Discussion in 'Fatties' started by catlike4, Nov 19, 2007.

  1. Hello Everyone
    I have another question and probably many more along the way.
    How do I go about making a Fatty? It looks so good.....
    I was going through the Gallery photo's and I became instantly hungry when I saw those picture's of the Fatty. So... somebody please share that or those recipe's please!!!! [​IMG]
    Catlike4
    Kathie
     
  2. walking dude

    walking dude Smoking Guru SMF Premier Member

  3. meowey

    meowey Master of the Pit OTBS Member SMF Premier Member

    They can be a simple as taking a 1 lb chub of bulk sausage, removing the plastic cover, and smoking it to 165°F. It can be as involved as flattening that same bulk sausage out, putting in your choice of filling (lost of folks use cheese), and rolling it back up and smoking.

    Hope this helps!

    Take care, have fun, and do good!

    Regards,

    Meowey
     
  4. minn.bill

    minn.bill Smoking Fanatic SMF Premier Member

    that link pretty much sums it up dude.[​IMG]
     
  5. bbq bubba

    bbq bubba Master of the Pit OTBS Member

  6. gramason

    gramason Smoking Fanatic OTBS Member

    I don't think there is a set recipe, just roll some sausage out, and fill it with whatever you like, roll back up, smoke till 165 and enjoy.
     
  7. Hello Everyone
    Thank you so much, I can't wait to try these out, are they wrapped in foil during the smoking ? I'm really new to this type of smoking, my father taught me the basic's, so.... I need a lot of help....
    But keep those recipe's comming please!!!! [​IMG]
    Catlike4
    Kathie
    Smellin Like Smoke is Sexy!! [​IMG]
     
  8. walking dude

    walking dude Smoking Guru SMF Premier Member

    if you wrap em in foil.......the smoke cant get to em.........unwrap em.....and maybe apply a rub.........put a thermo. in em and smoke till they reach 160 or so

    d88de
     
  9. teacup13

    teacup13 Master of the Pit OTBS Member

    i also use bulk sausage when jimmy dean or bob evans is too expensive...around here it is sometimes $5 for a chub compared to 69cents/lb for bulk sausage...
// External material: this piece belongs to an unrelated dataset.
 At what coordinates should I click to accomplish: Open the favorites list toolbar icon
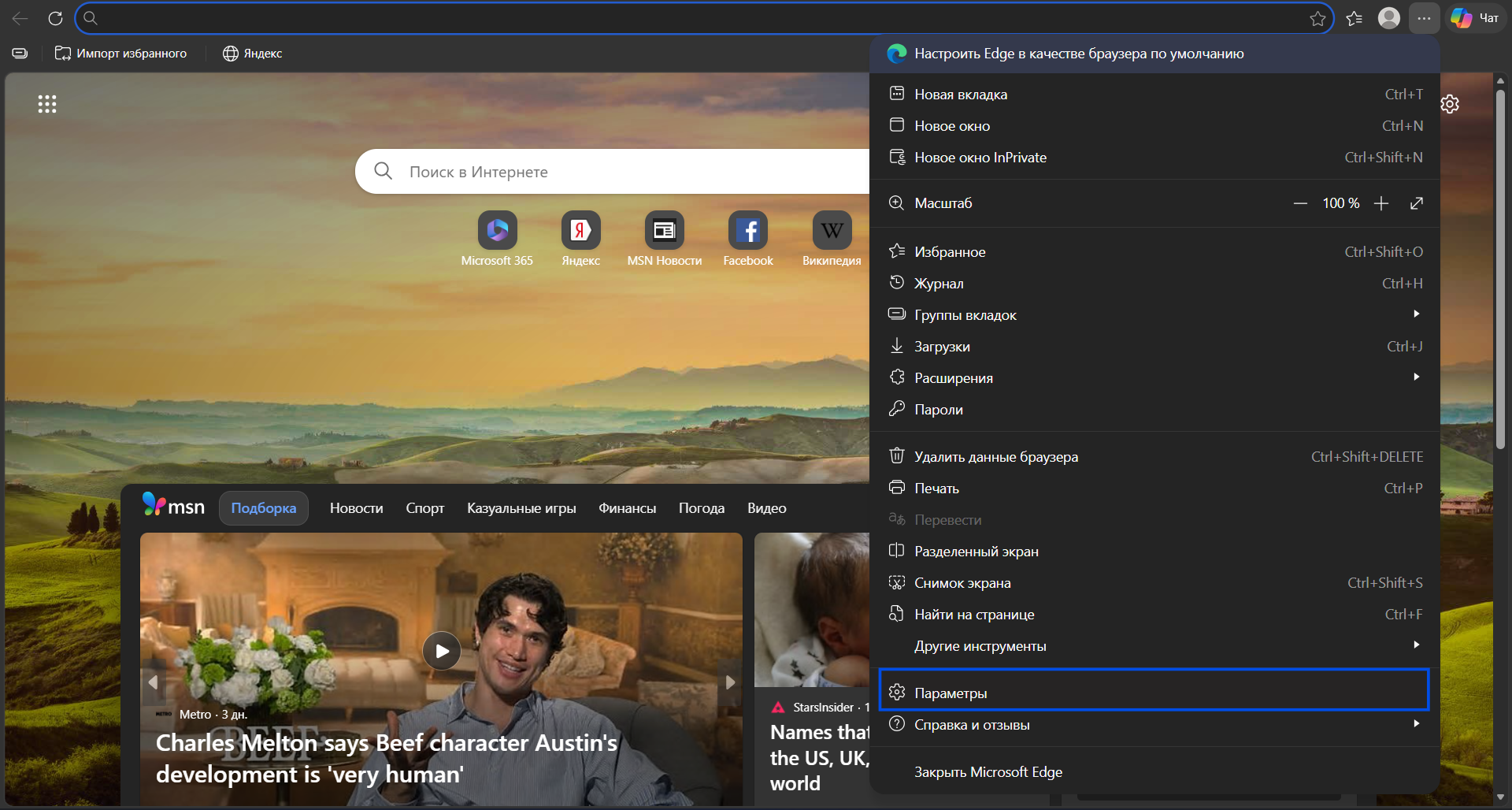(x=1354, y=18)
    roll the bulk with your chosen mixture in plastic wrap

    and follow directions like others have posted
     
  10. Okay everyone
    All looks good I've been drooling for days, they all look great, I went back through today and I'm hungry again!!
    Now as I said there would be a lot more questions, so here's another one... has anyone tried this with turkey sausage?
    I'm sure if it is homemade it will need a bit more suet for a fatty, I make turkey sausage and smoke it a for a couple of pan fulls of hickory chips and it pretty good after it is cooked up. But not sure if it would be good for a fatty, what do you all think?[​IMG]
    catlike4
    Kathie

    Smellin Like Smoke is Sexy
     
  11. walking dude

    walking dude Smoking Guru SMF Premier Member

  12. geek with fire

    geek with fire Master of the Pit OTBS Member

    My motto is, "when it doubt, wrap it in bacon!". Seriously, not sure if the turkey would have enough fat unless more was added. But you could to that by adding bacon. Of course it would take a lot....but nothin' wrong with that.

    Having said that, if you need a quick fix, skinnies are also good. Take the small finger sausages and wrap each one with 1 piece of bacon and smoke to pork temperature. I use the maple syryp flavored sausage and they are wonderful!